Clan AA of aspartic peptidases (CAPs) is a group of proteolytic enzymes (Rawlings et al. 2008) that use an aspartate dyad and a molecule of water to hydrolyze a peptide bond (Fruton 1976). As shown in the figure below, the different enzymes belonging to clan AA can be divided in two large structural subgroups (Davies 1990; Rawlings et al. 2008), the first comprises all nonviral eukaryotic pepsin monomers structured in two protein domains of similar architecture, the second embraces all the single domain proteases that dimerize in their active form and are usually part of the pol polyprotein coded by LTR retrotransposons and retroviruses. It is usually assumed that the two-domain form of pepsins evolved from the gene duplication of a single ancestor (Tang et al. 1978) related to retroviral-like CAPs (Pearl and Taylor 1987). This is because the similar pseudo symmetry of both dimeric and monomeric CAPs (see Wlodawer and Gustchina 2000).
The HIV-1 CAP and other retropepsins and pepsins have been studied and compared through structure-based alignments (Pearl and Taylor 1987; Weber 1989) and other comparisons (Wlodawer et al. 1989; Rao, Erickson, and Wlodawer 1991;Wlodawer and Gustchina 2000; Dunn et al. 2002; Cascadella et al. 2005; Li et al. 2005; Jaskolski et al. 2006). Upon that, the most prominent phenotype of almost but not all CAPs is a catalytic DT/SG triad (Pearl and Blundell 1984) displayed near to the N-terminus, and a glycine, preceded by two hydrophobic residues (normally isoleucine and leucine) close to the C-terminus of the peptidase core (Pearl and Taylor 1987). This core exhibits a poorly preserved hydrophobic architecture of ~90-150 residues in length (Pearl and Taylor 1987; Weber 1989), which usually follows a structural template rich in β-strands originally introduced by Andreeva (1991) to describe pepsins. The "Andreeva's template" thus defines the peptidase fold in all empirically characterized CAPs (Wlodawer et al. 1989; Rao, Erickson, and Wlodawer 1991; Wlodawer and Gustchina 2000; Dunn et al. 2002; Cascadella et al. 2005; Li et al. 2005; Jaskolski et al. 2006).

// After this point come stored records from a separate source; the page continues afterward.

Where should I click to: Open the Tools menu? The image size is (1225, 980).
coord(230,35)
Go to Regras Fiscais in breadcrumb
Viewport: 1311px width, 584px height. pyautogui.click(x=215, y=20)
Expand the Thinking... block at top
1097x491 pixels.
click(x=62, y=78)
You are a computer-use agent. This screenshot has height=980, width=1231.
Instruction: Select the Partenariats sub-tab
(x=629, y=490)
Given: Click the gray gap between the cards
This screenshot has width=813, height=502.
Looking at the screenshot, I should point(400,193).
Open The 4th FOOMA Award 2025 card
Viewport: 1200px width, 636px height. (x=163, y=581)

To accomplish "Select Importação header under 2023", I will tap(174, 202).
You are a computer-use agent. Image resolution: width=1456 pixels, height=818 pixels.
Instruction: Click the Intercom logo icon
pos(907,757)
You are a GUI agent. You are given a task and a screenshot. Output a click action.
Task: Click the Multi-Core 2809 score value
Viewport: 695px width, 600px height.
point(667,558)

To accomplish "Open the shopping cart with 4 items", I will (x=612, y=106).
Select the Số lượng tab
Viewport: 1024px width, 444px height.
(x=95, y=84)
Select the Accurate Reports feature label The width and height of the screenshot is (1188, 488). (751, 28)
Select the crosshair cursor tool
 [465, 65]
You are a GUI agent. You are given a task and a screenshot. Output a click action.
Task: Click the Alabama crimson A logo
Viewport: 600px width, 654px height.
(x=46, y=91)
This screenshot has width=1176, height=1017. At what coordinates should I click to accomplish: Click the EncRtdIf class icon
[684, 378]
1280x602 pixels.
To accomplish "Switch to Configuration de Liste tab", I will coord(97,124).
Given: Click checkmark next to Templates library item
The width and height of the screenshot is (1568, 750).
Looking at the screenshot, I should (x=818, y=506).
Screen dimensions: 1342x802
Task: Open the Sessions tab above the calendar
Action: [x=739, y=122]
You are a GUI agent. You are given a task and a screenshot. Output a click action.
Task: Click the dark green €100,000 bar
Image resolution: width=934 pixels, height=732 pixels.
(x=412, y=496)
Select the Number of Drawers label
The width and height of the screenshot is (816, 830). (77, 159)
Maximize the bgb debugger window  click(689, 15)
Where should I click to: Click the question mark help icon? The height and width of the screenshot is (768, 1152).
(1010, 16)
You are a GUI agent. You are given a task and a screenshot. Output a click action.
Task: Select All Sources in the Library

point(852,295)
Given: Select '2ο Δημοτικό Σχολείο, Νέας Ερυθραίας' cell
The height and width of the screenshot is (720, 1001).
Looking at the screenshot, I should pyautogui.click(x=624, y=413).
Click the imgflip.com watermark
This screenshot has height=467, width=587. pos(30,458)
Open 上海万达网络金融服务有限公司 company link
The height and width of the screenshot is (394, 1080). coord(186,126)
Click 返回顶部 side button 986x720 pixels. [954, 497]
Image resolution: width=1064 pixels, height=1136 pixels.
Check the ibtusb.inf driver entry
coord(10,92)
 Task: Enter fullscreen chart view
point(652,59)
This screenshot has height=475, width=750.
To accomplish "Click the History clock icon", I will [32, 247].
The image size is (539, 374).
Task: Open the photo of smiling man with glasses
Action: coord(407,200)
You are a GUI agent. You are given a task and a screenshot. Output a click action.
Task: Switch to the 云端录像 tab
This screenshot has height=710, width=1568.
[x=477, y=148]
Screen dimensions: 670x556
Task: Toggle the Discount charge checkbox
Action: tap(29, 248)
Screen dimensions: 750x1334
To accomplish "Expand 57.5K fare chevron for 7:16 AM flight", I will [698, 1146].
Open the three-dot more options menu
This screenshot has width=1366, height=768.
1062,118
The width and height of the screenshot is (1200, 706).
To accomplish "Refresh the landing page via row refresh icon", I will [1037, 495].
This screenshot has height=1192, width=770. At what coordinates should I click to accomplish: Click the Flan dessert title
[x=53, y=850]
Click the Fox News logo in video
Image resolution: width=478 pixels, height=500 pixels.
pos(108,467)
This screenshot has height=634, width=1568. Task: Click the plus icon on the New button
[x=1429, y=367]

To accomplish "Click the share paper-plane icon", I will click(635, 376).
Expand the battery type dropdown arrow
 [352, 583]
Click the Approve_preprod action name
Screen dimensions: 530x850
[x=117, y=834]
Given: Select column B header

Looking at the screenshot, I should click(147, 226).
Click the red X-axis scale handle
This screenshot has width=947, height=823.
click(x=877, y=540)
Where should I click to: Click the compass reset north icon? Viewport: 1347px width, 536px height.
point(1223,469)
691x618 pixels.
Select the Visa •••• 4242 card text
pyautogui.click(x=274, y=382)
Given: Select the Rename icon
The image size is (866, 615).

An important principle of peptidase classification has been established by MEROPS (Rawlings et al. 2008) (a general database on enzymology), according to which pepsins and LTR retroelement CAPs can be divided in five families: A1, A2, A3, A9 and A11 (according to the table below). Here, pepsins represent the family A1, which splits in 2 subfamilies - A1A and A1B. MEROPS classify the different CAPs encoded by vertebrate retroviruses (Retroviridae) as the family A2 (retropepsins) except those encoded by Spumaretroviruses, which were assigned to the family A9 (spumaretropepsins). MEROPS also classifies a few examples of Ty3/Gypsy CAPs in several sub-families within the family A2 because of their similarity to retropepsins. However, not all Ty3/Gypsy CAPs are similar to retropepsins just as not all the Retroviridae CAPs are retropepsins. The different CAPs encoded by Caulimoviridae and Ty1/Copia LTR retroelements were assigned to the families A3 and A11 respectively. The CAPs encoded by Bel/Pao LTR retroelements have no current family classification (for a more detailed perspective about the aforesaid LTR retroelement groups, see Eickbush and Malik 2002).
In the post-genomic era, sequencing projects have revealed how the diversity of clan AA (i.e. the potential clan families and subfamilies) clearly exceeds the current classification. In fact, the split between the two structural forms of clan AA (dimeric and monomeric) is probably older than previously supposed as sequencing projects have recently revealed the presence of pepsin representatives in several prokaryotic genomes (see MEROPS Database) and two sets of single-domain nonviral CAPs in prokaryotes (COG3577 and COG5550) and three others in eukaryotes (DDI, NIX1 and SASPases) (Krylov and Koonin 2001; Puente et al. 2003; Bernard et al. 2005; Matsui et al. 2006). Having recognized that, the large diversity of clan AA clearly justifies the development and continuous update of a more detailed classification focussing on the different peptidases encoded by eukaryotic LTR retroelements and related host genes. With this aim, we have created the Clan AA Reference Database (CAARD), an in progress database created to investigate the major consensus and the phylogeny of clan AA to typify the different protein families by sequence logos and HMMs. In this first version, we perform a non-redundant evaluation of all clan AA families, but pay particular attention to Ty3/Gypsy and Retroviridae CAPs according to their differentiation into clades and genera. The database is in continuous progress and we are committed to perform similar investigation based on other LTR retroelement groups.